A party can waive a lien by "agreement or otherwise", 46 U.S.C. § 974, but a presumption exists that the service was supplied on the credit of the vessel. The party attacking the lien has the burden of overcoming that presumption by showing that the party rendering the service relied solely on personal credit. Point Landing, Inc. v. Alabama Dry Dock & Shipbuilding Co., 261 F.2d 861, 867 (5th Cir. 1958); see Marshall & Co. v. S. S. "President Arthur", 279 U.S. 564, 568, 49 S.Ct. 420, 421, 73 L.Ed. 846 (1929) (Maritime Lien Act relieved libellant from necessity of proving that credit was given to vessel); Harmon, Discharge and Waiver of Maritime Liens, 47 Tul.L.Rev. 786, 804 (1973).
Appellee points to certain facts to prove waiver: appellant's knowledge that Bromfield was operating on a cash-on-delivery basis when it signed the contract coupled with its failure to expressly retain the right to a lien to protect itself; appellant's failure to negotiate with the government as well as Bromfield about the terms of payment; appellant's submission of an invoice for the amount due solely to Bromfield; and its acceptance of partial payment from Bromfield. Appellee argues that all of these circumstances show that appellant was relying only on the credit of Bromfield and had waived its right to assert a lien against the government property to which it was furnishing the necessary services.
It is not enough, however, to show that the supplier relied in part on the credit of the owner's agent or the owner. See The Everosa, 93 F.2d 732, 735 (1st Cir. 1937). The party entitled to the lien must have taken affirmative actions that manifest a clear intention to forego the lien. See The Bronx, 246 F. 809, 810 (2d Cir. 1917); Nacirema Operating Co. v. S. S. Al Kulsum, 407 F.Supp. 1222, 1226 (S.D.N.Y.1975). For example, in Marshall & Co. v. S. S. "President Arthur", supra, the leading case in which waiver was found, the seller of coal to be used on the vessel doubted the financial reliability of the company to which he was selling. It insisted that payment be in the form of "trade acceptances"-promises of payment-personally endorsed by three individuals, and the resulting contract stated that there was "no outside condition, warranty, agreement, or understanding." 279 U.S. at 566-67, 49 S.Ct. at 420-421. The intent to rely on personal credit was clear.

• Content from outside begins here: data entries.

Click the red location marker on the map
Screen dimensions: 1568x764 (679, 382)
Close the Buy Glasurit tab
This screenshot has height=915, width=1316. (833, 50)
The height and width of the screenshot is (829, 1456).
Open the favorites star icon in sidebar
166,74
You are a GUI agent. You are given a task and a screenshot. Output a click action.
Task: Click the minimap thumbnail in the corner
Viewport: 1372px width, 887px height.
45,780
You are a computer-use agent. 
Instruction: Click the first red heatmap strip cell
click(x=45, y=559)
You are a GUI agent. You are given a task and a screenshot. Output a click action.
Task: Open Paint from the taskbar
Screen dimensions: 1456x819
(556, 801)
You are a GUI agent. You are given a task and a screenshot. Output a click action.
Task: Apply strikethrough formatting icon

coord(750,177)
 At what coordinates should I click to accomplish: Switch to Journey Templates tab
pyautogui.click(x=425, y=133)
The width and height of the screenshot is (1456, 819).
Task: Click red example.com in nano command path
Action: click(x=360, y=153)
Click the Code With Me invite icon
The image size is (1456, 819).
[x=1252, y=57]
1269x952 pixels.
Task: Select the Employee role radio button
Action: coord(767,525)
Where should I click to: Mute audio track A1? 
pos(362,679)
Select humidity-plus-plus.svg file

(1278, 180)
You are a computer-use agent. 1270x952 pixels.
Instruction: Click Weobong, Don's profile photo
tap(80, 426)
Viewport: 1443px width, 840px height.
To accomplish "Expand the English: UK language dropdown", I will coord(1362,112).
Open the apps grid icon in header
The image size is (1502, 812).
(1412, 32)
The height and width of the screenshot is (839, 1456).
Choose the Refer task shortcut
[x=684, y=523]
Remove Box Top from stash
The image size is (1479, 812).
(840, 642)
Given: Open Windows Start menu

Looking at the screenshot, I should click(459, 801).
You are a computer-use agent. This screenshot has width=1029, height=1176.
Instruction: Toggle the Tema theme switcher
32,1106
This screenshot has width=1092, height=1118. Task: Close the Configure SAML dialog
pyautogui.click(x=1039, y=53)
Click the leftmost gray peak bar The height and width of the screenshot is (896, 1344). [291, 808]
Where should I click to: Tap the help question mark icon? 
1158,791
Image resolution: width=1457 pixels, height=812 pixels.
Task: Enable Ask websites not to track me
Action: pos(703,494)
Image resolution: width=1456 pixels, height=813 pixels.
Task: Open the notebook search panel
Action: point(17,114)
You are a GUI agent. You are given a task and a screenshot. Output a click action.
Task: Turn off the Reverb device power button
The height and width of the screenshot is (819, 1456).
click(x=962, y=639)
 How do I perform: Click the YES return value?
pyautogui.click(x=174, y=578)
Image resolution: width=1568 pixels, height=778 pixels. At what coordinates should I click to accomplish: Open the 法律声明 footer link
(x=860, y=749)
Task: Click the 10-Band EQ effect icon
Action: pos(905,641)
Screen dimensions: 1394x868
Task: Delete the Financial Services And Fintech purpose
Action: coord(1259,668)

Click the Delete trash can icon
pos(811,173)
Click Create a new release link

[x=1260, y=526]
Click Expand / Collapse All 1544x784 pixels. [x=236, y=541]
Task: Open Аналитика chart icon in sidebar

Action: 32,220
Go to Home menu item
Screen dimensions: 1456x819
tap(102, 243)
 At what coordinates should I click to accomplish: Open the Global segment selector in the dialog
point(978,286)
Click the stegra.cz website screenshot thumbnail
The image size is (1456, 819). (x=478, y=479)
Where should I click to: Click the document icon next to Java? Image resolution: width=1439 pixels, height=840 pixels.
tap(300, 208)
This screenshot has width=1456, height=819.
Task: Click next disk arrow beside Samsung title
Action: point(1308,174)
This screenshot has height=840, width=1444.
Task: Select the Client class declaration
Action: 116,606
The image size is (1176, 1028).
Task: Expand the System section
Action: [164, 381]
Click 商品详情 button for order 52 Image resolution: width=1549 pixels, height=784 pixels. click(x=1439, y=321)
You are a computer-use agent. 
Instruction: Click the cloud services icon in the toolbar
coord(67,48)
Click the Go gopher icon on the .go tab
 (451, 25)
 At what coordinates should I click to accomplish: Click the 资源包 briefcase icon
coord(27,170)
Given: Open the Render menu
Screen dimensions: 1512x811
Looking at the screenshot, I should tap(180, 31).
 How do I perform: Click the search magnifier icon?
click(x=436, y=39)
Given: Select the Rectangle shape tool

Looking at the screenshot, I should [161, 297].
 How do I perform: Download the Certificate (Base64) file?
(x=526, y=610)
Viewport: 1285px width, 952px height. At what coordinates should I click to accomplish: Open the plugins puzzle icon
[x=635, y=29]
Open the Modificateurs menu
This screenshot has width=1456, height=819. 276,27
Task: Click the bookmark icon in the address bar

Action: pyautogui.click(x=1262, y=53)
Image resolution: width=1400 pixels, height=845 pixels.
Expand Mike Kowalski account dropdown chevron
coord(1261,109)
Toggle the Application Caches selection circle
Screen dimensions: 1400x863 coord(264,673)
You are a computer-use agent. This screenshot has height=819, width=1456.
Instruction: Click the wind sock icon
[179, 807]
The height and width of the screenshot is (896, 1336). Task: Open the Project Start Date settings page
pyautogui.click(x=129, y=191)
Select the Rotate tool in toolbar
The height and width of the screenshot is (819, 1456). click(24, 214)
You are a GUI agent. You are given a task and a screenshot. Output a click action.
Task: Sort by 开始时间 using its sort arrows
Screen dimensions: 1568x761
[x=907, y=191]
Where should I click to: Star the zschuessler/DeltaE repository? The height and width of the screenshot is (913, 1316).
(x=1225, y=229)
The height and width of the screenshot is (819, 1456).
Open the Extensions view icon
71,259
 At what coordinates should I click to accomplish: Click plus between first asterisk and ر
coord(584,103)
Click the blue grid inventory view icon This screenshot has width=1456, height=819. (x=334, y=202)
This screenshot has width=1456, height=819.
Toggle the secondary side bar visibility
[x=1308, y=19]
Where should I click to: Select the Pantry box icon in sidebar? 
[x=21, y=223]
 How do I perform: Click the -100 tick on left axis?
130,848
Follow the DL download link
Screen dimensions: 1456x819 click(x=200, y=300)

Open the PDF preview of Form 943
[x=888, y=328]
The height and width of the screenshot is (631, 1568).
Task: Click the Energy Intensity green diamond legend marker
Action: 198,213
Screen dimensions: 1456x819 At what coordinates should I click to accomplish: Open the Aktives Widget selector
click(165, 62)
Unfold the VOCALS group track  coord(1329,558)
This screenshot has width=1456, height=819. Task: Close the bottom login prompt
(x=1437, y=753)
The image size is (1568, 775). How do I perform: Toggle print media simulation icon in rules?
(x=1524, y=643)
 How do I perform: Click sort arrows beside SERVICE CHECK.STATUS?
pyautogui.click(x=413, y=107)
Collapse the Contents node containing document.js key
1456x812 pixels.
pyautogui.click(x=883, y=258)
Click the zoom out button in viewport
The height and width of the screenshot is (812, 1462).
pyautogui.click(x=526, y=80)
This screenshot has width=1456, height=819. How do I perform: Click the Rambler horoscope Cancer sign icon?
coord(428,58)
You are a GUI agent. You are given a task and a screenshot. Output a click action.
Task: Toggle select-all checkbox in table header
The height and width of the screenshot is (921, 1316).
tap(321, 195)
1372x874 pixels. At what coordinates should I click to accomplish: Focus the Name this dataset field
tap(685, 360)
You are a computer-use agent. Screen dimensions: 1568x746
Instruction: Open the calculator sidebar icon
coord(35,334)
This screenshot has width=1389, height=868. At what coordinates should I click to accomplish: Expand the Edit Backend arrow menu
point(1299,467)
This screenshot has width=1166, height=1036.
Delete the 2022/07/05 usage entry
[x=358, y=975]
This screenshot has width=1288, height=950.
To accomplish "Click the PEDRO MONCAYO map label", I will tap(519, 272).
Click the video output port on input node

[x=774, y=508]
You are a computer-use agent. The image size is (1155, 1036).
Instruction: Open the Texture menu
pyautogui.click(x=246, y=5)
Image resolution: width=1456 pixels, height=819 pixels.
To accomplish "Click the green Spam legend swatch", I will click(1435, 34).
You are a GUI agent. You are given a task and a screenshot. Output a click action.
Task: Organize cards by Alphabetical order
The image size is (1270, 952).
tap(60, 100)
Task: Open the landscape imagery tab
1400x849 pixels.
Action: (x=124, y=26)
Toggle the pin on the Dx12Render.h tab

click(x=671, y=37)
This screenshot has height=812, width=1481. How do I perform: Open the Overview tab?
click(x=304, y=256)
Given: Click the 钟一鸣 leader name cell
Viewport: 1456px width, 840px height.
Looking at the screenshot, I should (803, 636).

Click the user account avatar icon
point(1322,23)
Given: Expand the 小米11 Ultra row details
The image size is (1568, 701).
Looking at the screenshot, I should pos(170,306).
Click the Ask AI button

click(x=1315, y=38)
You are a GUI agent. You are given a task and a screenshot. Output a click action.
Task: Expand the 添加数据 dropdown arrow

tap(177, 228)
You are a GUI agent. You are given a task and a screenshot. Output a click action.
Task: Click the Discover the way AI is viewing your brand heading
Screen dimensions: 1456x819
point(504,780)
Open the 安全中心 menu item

The facts of this case do not evidence any such intent. The fact that the supplier of services may be aware of the receiver's precarious financial state is insufficient when not accompanied by an affirmative, protective action. See The A. S. Sherman, 51 F.2d 782, 788 (N.D.N.Y.1930). Nor does the submission of a bill to the owner's agent with whom the supplier has been dealing rather than to the owner and the vessel constitute waiver. The Commack, 299 F. 229, 231 (1st Cir. 1924); Lower Coast Transportation Co. v. Gulf Refining Co. of La., 211 F. 336, 337 (5th Cir. 1914) (per curiam). Nor, lastly, does the acceptance of part payment lead to the conclusion that the lien has been waived. Nacirema Operating Co. v. S. S. Al Kulsum, supra, 407 F.Supp. at 1226. Even considered cumulatively, these facts show only that appellant expected-as it had a right to expect-that the government would pay Bromfield and Bromfield would pay appellant. Were we to uphold a finding that appellee could overcome the presumption against waiver on so little evidence, we would undercut the reason for allowing services to be secured by the vessel: the promotion of the provision of services to keep vessels in operation to the maximum extent possible. Payne v. S. S. Tropic Breeze, supra 423 F.2d at 241; The Everosa, supra, 93 F.2d at 735.
The judgment below is affirmed in part and reversed in part.